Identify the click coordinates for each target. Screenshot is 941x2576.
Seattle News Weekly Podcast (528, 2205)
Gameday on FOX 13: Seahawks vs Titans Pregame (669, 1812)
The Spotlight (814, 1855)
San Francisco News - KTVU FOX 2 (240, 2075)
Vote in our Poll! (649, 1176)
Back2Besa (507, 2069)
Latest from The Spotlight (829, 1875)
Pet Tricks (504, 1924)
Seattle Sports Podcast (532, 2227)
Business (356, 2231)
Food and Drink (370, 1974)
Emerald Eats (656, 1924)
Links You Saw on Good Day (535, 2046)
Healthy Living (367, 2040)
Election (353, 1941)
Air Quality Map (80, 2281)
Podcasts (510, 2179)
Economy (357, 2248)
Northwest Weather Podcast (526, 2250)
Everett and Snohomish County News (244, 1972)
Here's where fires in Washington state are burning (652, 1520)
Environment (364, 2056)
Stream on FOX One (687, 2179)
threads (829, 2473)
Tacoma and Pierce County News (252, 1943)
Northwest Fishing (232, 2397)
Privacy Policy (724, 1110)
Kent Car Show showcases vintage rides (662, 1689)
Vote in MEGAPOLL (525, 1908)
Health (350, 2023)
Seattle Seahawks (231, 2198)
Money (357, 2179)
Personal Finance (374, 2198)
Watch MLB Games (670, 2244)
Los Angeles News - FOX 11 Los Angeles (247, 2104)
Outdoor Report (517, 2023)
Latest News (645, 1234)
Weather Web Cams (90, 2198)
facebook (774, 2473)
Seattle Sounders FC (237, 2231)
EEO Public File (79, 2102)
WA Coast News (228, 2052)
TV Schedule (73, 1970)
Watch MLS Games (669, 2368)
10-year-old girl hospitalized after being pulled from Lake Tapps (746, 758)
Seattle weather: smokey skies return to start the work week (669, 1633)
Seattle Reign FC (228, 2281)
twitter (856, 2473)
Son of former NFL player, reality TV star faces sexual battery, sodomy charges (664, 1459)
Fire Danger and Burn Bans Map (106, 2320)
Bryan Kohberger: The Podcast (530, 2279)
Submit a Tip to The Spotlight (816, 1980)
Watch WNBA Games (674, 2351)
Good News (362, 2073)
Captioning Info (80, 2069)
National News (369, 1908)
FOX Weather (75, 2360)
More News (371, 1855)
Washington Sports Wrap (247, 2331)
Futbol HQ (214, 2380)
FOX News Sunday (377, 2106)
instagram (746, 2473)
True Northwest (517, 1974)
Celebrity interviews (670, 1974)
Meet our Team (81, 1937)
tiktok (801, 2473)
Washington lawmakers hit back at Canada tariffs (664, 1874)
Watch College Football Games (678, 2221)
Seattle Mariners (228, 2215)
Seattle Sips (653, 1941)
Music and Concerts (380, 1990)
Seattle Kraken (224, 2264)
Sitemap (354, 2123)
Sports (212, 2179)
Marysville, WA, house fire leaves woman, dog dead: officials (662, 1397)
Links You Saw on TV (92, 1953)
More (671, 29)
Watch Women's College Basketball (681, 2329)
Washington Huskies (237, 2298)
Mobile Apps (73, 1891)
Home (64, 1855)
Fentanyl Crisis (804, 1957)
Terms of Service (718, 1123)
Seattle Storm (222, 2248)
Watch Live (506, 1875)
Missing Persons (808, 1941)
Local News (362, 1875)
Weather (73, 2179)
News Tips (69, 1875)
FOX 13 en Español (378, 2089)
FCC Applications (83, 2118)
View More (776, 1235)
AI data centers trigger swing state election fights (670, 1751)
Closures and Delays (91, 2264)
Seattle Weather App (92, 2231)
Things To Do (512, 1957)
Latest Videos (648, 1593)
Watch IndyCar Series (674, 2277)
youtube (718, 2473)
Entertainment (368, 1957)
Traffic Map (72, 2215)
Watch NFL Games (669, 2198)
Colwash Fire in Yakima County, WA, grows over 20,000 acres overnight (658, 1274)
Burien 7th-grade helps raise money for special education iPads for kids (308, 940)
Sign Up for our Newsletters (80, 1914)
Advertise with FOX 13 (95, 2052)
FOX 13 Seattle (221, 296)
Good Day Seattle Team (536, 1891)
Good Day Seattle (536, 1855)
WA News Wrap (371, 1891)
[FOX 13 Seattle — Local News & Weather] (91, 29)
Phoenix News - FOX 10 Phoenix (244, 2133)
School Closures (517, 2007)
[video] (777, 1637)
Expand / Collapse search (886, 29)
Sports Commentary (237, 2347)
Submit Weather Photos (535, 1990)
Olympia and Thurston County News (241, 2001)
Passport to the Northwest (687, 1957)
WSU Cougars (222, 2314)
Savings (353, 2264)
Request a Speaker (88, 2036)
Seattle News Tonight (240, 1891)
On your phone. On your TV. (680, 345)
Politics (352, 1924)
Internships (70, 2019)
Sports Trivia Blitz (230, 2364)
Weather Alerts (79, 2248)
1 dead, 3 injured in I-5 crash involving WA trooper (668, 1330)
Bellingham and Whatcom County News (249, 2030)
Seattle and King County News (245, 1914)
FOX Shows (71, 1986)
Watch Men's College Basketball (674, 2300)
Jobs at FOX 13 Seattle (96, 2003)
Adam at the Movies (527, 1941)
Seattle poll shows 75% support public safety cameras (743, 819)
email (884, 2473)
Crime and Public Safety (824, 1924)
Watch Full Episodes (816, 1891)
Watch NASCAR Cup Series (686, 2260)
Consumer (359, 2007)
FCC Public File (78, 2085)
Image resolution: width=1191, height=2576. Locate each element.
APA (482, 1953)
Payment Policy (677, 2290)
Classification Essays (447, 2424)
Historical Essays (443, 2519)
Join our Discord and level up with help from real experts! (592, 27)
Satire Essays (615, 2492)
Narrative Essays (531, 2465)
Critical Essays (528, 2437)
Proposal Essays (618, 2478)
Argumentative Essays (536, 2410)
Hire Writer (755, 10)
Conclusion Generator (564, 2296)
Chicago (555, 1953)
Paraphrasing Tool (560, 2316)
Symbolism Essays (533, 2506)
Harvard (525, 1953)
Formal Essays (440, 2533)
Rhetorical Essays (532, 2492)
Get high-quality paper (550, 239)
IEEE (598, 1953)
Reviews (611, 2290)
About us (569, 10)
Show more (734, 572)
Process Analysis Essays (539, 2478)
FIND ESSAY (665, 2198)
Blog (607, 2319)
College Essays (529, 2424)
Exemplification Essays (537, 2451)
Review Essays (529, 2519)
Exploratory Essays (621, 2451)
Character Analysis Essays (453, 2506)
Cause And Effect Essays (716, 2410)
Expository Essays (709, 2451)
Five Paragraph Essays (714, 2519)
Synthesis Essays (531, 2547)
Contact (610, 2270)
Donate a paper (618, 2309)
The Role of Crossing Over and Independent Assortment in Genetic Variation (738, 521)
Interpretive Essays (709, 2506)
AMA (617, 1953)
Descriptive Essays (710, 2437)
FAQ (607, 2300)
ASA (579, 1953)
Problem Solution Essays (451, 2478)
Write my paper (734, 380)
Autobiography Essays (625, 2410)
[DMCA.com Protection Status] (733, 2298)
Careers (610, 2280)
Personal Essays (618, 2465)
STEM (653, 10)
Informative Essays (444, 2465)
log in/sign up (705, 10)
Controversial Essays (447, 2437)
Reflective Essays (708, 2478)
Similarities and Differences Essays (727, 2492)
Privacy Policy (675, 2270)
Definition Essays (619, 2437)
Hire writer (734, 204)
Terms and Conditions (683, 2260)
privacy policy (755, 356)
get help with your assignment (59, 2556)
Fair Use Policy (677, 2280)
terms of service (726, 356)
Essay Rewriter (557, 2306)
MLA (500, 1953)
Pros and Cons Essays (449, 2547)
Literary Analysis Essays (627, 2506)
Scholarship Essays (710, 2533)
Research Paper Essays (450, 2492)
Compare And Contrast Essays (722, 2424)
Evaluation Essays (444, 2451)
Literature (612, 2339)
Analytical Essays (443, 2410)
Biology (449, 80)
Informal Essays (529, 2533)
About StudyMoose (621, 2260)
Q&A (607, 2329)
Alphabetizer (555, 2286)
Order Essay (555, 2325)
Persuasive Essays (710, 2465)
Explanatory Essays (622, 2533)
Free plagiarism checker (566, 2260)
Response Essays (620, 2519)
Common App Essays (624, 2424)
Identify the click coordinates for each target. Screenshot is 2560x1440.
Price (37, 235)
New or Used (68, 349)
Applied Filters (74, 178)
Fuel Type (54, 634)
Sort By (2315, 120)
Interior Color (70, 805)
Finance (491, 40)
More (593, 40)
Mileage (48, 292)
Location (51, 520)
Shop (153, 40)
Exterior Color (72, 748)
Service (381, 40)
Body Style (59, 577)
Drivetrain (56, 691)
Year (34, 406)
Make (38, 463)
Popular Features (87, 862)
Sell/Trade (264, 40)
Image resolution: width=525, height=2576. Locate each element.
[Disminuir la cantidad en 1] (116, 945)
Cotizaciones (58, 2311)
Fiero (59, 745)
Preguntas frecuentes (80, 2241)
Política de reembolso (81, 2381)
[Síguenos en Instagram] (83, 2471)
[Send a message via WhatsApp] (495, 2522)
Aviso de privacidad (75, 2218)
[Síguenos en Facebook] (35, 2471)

· · ·

▶ [Assigned task] Write out exactly the lines from the line holding "Write my paper (734, 380)" through the last line of the data, and nothing besides those lines.

▶ [Exercise response]
Write my paper (734, 380)
Autobiography Essays (625, 2410)
[DMCA.com Protection Status] (733, 2298)
Careers (610, 2280)
Personal Essays (618, 2465)
STEM (653, 10)
Informative Essays (444, 2465)
log in/sign up (705, 10)
Controversial Essays (447, 2437)
Reflective Essays (708, 2478)
Similarities and Differences Essays (727, 2492)
Privacy Policy (675, 2270)
Definition Essays (619, 2437)
Hire writer (734, 204)
Terms and Conditions (683, 2260)
privacy policy (755, 356)
get help with your assignment (59, 2556)
Fair Use Policy (677, 2280)
terms of service (726, 356)
Essay Rewriter (557, 2306)
MLA (500, 1953)
Pros and Cons Essays (449, 2547)
Literary Analysis Essays (627, 2506)
Scholarship Essays (710, 2533)
Research Paper Essays (450, 2492)
Compare And Contrast Essays (722, 2424)
Evaluation Essays (444, 2451)
Literature (612, 2339)
Analytical Essays (443, 2410)
Biology (449, 80)
Informal Essays (529, 2533)
About StudyMoose (621, 2260)
Q&A (607, 2329)
Alphabetizer (555, 2286)
Order Essay (555, 2325)
Persuasive Essays (710, 2465)
Explanatory Essays (622, 2533)
Free plagiarism checker (566, 2260)
Response Essays (620, 2519)
Common App Essays (624, 2424)
Identify the click coordinates for each target. Screenshot is 2560x1440.
Price (37, 235)
New or Used (68, 349)
Applied Filters (74, 178)
Fuel Type (54, 634)
Sort By (2315, 120)
Interior Color (70, 805)
Finance (491, 40)
More (593, 40)
Mileage (48, 292)
Location (51, 520)
Shop (153, 40)
Exterior Color (72, 748)
Service (381, 40)
Body Style (59, 577)
Drivetrain (56, 691)
Year (34, 406)
Make (38, 463)
Popular Features (87, 862)
Sell/Trade (264, 40)
Image resolution: width=525, height=2576. Locate each element.
[Disminuir la cantidad en 1] (116, 945)
Cotizaciones (58, 2311)
Fiero (59, 745)
Preguntas frecuentes (80, 2241)
Política de reembolso (81, 2381)
[Síguenos en Instagram] (83, 2471)
[Send a message via WhatsApp] (495, 2522)
Aviso de privacidad (75, 2218)
[Síguenos en Facebook] (35, 2471)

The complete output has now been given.